The police force had been using the 15-year-old Computerised Operational Policing System (COPS), a text-only entry mechanism to record crime information, intelligence and legal proceedings. It "really was nearing the end of its life", according to Deputy Commissioner Catherine Burn.

"The text-only [system] was not able to meet our ever-growing demands, and that, along with its inability to record, store and display multimedia material, drove us to look for a new alternative," she said.

Because of these shortcomings, the police decided in 2009 to work with Fujitsu to modernise the system, consulting with frontline police and holding pilots at six sites.

The two have now created WebCOPS, a web-based system with a user-friendly graphical interface, which is capable of generating and viewing multimedia files, such as photographs and electronic evidence.
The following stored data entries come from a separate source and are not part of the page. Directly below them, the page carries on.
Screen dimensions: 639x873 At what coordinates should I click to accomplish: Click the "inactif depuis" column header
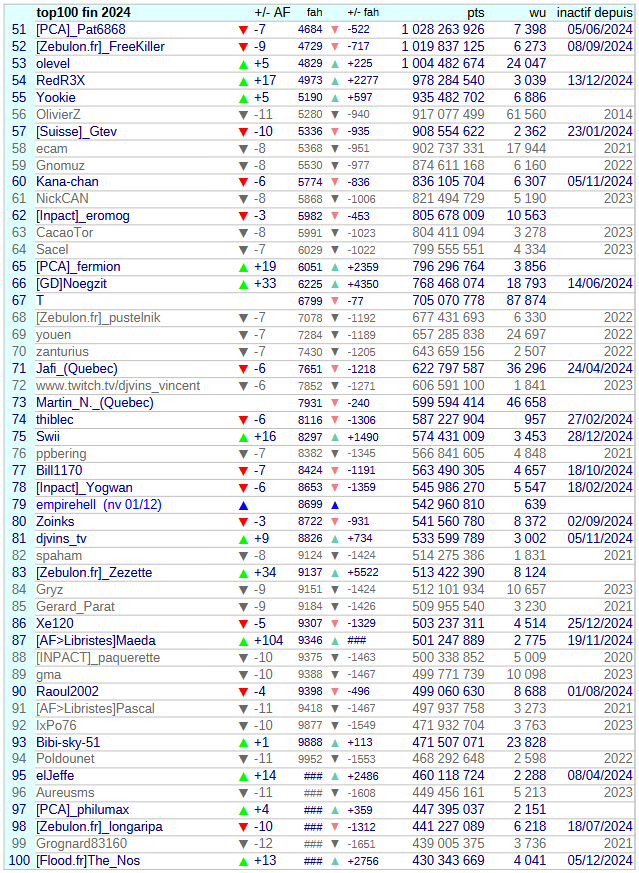[594, 12]
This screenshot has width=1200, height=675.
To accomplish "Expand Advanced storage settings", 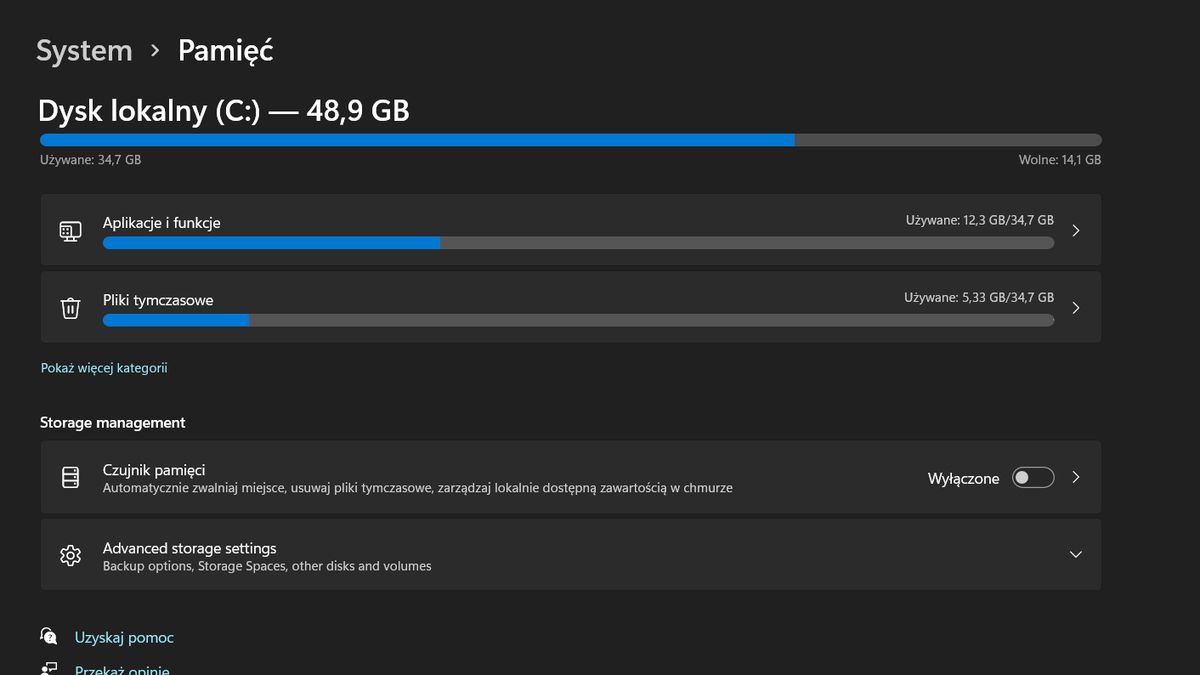I will 1075,554.
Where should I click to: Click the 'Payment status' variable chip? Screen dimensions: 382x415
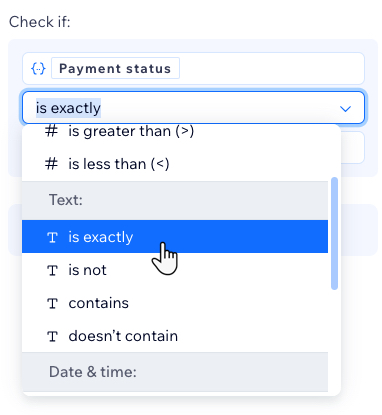115,68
The system is also integrated with other NSW Police Force internet-based systems.

The police will use it to generate the 1.5 million events that they enter into COPS each year.

"WebCOPS will improve the speed and quality of information recorded and its integration with other policing programs will negate the need for officers to log-in and log-out of different systems, saving them time," Burn said.

"That will effectively mean police will spend less time behind their desks, and more time out on the street."

Topics: Government, Government AU, Legal

Suzanne Tindal

About Suzanne Tindal

Suzanne Tindal cut her teeth at ZDNet.com.au as the site's telecommunications reporter, a role that saw her break some of the biggest stories associated with the National Broadband Network process. She then turned her attention to all matters in government and corporate ICT circles. Now she's taking on the whole gamut as news editor for the site.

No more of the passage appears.